Papa est en voyage d’affaires - Otac na službenom putu, Emir Kusturica (1985)

 Sarajevo. Juin 1950, peu après la rupture Tito-Staline qui crée des tensions dans la société yougoslave. Mesa, volage mais attaché à sa famille et amoureux de sa femme Sena, est dénoncé pour une plaisanterie par une maîtresse délaissée et envoyé par son propre beau-frère en camp de travail. Pour les protéger, Sena dit à leurs enfants que leur père est en voyage d'affaires. Alors que son frère passe son temps au cinéma, Malik, le plus jeune, se réfugie dans le somnambulisme tandis que toute la famille vit dans l'incertitude... À défaut de retour, une visite sur "le lieu de travail" de Papa est bientôt possible...

Second film d’Emir Kusturica, Papa est en voyage d’affaires est l’œuvre qui allait propulser le jeune cinéaste de 31 ans au sommet avec l’obtention à la surprise générale de la Palme d’or au Festival de Cannes 1985. Te souviens-tu de Dolly Bell ? (1981), son premier film – qui obtint déjà un certain retentissement avec le Lion d’or de la première œuvre à la Mostra de Venise – était une œuvre autobiographique se penchant sur son adolescence à Sarajevo, durant les années 60. Papa est en voyage d’affaires recule dans le temps pour nous ramener aux premières heures de la Yougoslavie communiste de Tito, et travaille un passionnant paradoxe en adoptant le point de vue plus naïf de l’enfance tout en embrassant une plus vaste ambition thématique, formelle et politique.

Kusturica reconnu plus tard que sa Palme d’or était peut-être dû l’interprétation par le jury d’un propos anti-communiste contenu dans le film.
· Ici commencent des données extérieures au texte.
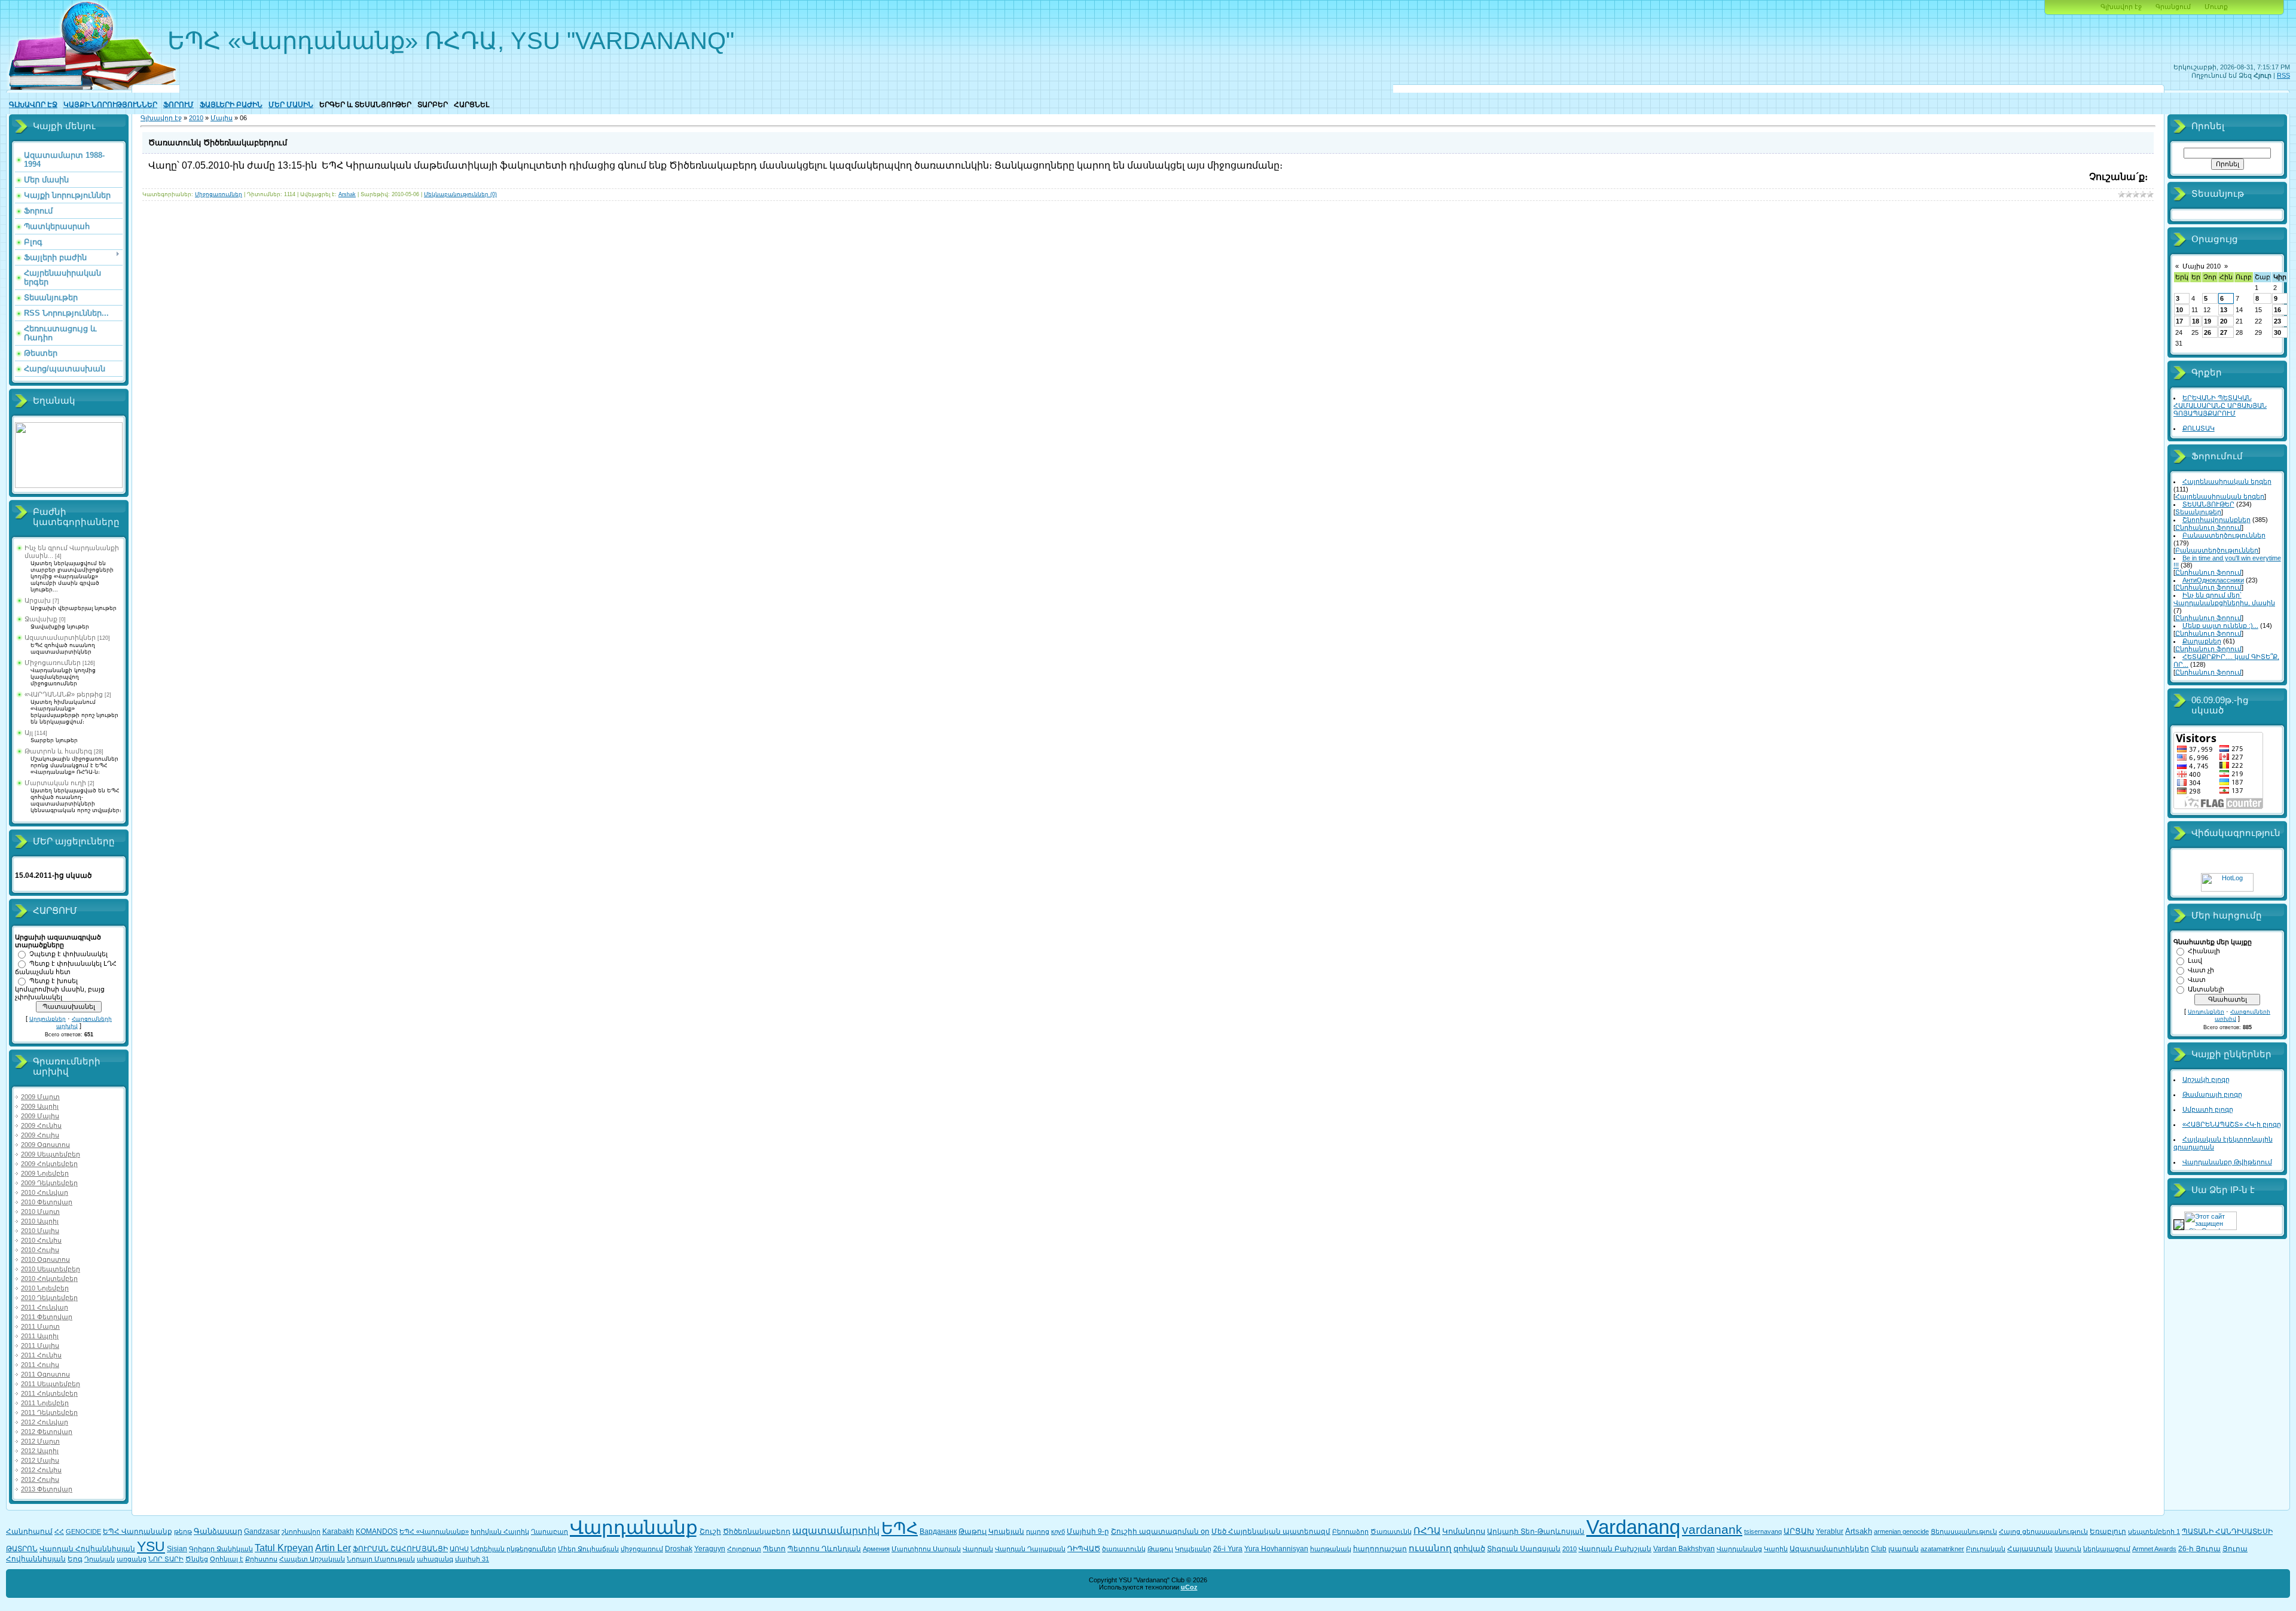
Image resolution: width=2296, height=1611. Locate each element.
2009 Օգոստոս (45, 1144)
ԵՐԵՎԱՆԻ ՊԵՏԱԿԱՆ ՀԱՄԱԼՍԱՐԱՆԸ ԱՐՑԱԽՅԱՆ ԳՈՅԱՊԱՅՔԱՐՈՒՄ (2220, 405)
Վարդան (978, 1548)
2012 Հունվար (44, 1422)
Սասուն (2067, 1548)
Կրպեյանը (1193, 1548)
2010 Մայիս (40, 1230)
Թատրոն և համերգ (58, 751)
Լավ (2195, 960)
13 (2223, 309)
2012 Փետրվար (46, 1431)
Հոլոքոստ (744, 1548)
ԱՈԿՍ (459, 1548)
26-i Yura (1227, 1549)
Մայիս (221, 117)
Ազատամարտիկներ (60, 637)
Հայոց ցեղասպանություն (2043, 1531)
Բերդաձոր (1350, 1531)
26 (2207, 332)
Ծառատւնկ (1391, 1531)
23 (2277, 321)
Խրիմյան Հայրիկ (500, 1531)
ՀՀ (59, 1531)
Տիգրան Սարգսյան (1524, 1549)
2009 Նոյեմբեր (45, 1173)
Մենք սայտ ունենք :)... (2220, 625)
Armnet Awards (2154, 1548)
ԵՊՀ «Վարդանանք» (434, 1531)
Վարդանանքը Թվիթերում (2227, 1161)
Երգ (75, 1559)
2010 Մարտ (40, 1211)
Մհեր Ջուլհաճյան (588, 1548)
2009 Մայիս (40, 1115)
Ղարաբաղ (549, 1531)
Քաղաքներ (2201, 641)
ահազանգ (435, 1559)
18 (2195, 321)
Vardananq (1633, 1527)
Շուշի (710, 1531)
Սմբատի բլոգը (2207, 1109)
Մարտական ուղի (55, 782)
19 (2207, 321)
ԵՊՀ (899, 1528)
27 (2223, 332)
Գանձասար (218, 1531)
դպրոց (1037, 1531)
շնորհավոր (301, 1531)
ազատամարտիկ (836, 1530)
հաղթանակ (1330, 1548)
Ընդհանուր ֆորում (2208, 527)
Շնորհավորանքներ (2216, 519)
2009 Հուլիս (40, 1135)
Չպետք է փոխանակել (68, 953)
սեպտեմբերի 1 (2154, 1531)
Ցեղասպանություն (1964, 1531)
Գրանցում (2173, 6)
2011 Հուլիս (40, 1364)
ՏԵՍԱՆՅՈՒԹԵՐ (2208, 504)
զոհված (1469, 1548)
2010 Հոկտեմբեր (49, 1278)
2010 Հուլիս (40, 1249)
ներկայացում (2106, 1548)
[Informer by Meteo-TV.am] (69, 485)
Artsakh (1858, 1531)
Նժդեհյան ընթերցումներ (513, 1548)
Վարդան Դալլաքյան (1030, 1548)
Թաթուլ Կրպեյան (991, 1531)
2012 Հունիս (41, 1469)
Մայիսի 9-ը (1088, 1531)
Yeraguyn (709, 1549)
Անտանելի (2206, 989)
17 (2179, 321)
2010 (196, 117)
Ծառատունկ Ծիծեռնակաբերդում (217, 142)
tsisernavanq (1763, 1531)
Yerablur (1829, 1531)
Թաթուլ (1160, 1548)
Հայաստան (2030, 1549)
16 (2277, 309)
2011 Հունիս (41, 1355)
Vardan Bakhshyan (1684, 1549)
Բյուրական (1985, 1548)
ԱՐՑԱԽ (1799, 1531)
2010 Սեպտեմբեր (50, 1269)
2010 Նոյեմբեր (45, 1288)
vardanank (1712, 1529)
Les polémiques entourant le propos d’Underground (1995) lors de sa sortie et certaines positions politiques récentes controversées d’Emir Kusturica ont en tout cas rendu plus discutables le supposé humanisme naïf et à hauteur d’enfant de Papa est un voyage d’affaires. Cette confusion est pourtant déjà dans le film, puisque l’incompréhension du jeune Malick (Moreno D'E Bartolli) des tumultes du monde des adultes résonnent dans les motivations contradictoires de ces derniers. Mehmed (Miki Manojlović) est un père modèle et un mari aimant tant qu’il se trouve au sein du cercle familial, mais devient un homme volage et peu recommandable dès qu’il s’en éloigne. Les drames du récit viennent de la collusion de l’intime avec le contexte politique d’alors, celle d’une Yougoslavie s’éloignant du giron de l’URSS et qui, tout en demeurant une dictature, adopte une position amicale avec l’Ouest ce qui contribuera à son expansion économique.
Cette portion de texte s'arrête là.